連邦準備制度理事会(FRB)のリサ・クック理事は、トランプ大統領による自身の解任試みに対抗するため、約120万ドルの法的支払いおよび警備サービスを受けたことが開示文書で明らかになった。
連邦準備制度理事会(FRB)のリサ・クック理事は、トランプ大統領による自身の解任試みに対抗するため、約120万ドルの法的支払いおよび警備サービスを受けたことが開示文書で明らかになった。

連邦準備制度理事会(FRB)のリサ・クック理事は、トランプ大統領による自身の解任試みに対抗するため、約120万ドルの法的支払いおよび警備サービスを受けたことが開示文書で明らかになった。
木曜日に公表された年次財務開示報告書によると、FRBのリサ・クック理事は昨年、自身が否定している住宅ローン詐欺の申し立てを理由にトランプ大統領が解任を試みた件について、約120万ドルの法的支払いおよび警備サービスを受けた。
「民主主義擁護基金(Democracy Defenders Fund)は、法の支配を守るための戦いの一環として、本件の法的弁護チームに参加できることを誇りに思う」と、同団体の共同設立者兼エグゼクティブ・チェアのノーム・アイゼン氏は述べた。
クック氏の報告によると、約70万ドルの法的支援は、トランプ政権を批判してきた非営利団体「民主主義擁護基金」から提供された。また、他の支援者からは警備費用として少額の支援に加え、追加の無料法的サービスおよび警備サービスを受けたと開示文書は述べている。
この法的闘争の核心は、議会がFRBを規律する法律に組み込んだ職員保護条項である。大統領が任命するクック氏のような理事は、「正当な理由(for cause)」がある場合にのみ解任できると定められている。米連邦最高裁判所は1月に本件の弁論を聴取し、6月末までに判決を下す見込みであり、その判断は中央銀行の独立性を根本から変える可能性がある。
FRBに対するより広範な攻勢
トランプ大統領は2025年夏、住宅ローン詐欺の申し立てを理由にクック氏の解任に動いたが、クック氏はこれを否定している。この解任試みは、FRBの独立性に対するより広範な攻勢の一環であり、先月までFRB議長を務め、トランプ大統領の長年の標的であったジェローム・パウエル氏に対する刑事捜査も含まれていた。
クック氏に対する申し立ての核心は、トランプ政権の住宅担当高官ビル・パルテ氏による主張で、クック氏が複数の不動産を自身の主たる residence(主たる住居)として記載したというものだった。主たる住居の指定は、より低い住宅ローン金利を確保できる可能性がある。クック氏は、住宅ローン書類における自身の記載内容は、提出時点では正確であったか、あるいは他の融資先への開示内容を考慮すれば詐欺には当たらない「不注意による記載(inadvertent notation)」に過ぎないと述べている。

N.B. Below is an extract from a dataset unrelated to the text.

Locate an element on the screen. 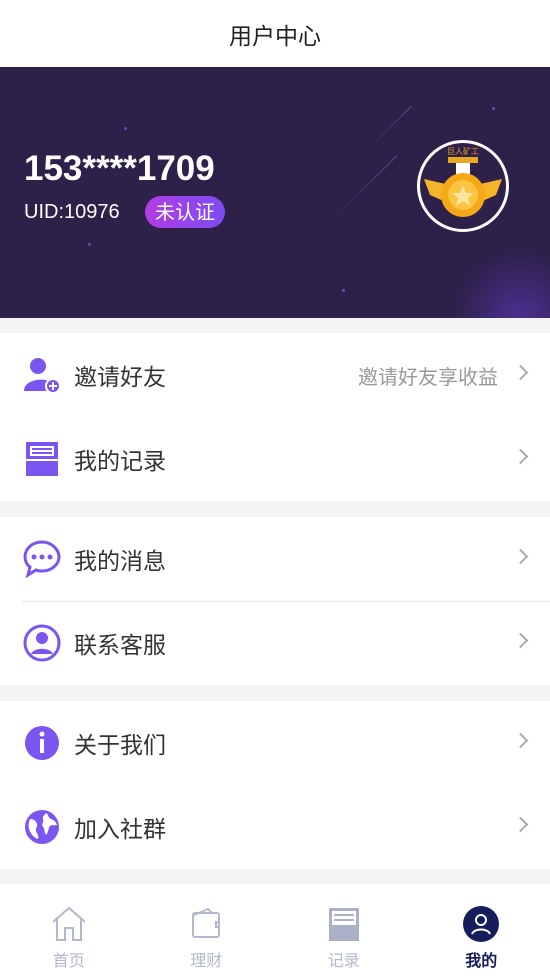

クック氏の2025年の開示書類によると、彼女は政権が住宅ローン詐欺の告発の中心とした2つの物件(マサチューセッツ州ケンブリッジとミシガン州アナーバーの住宅)の所有者であり、これらの物件から昨年、合計で6万5000ドルから15万ドルの家賃収入を得たと報告している。
クック氏に不利な判決が意味するもの
クック氏に不利な判決が下された場合、FRB理事の政治的解任を認める前例が作られ、中央銀行の信用力および独立した金融政策を実施する能力が損なわれる可能性がある。市場はすでにこのリスクを織り込みつつある。FRBの独立後退は、投資家が将来の金利決定における政治的干渉の確率上昇を考慮する中で、債券市場、米ドル、および金利敏感資産に変動を引き起こす可能性がある。米大統領によるFRB理事の解任試みが最後に行われたのは1930年代であり、本件は中央銀行の法定上の独立性を問う歴史的な試金石となる。
本記事は情報提供のみを目的としており、投資助言を構成するものではない。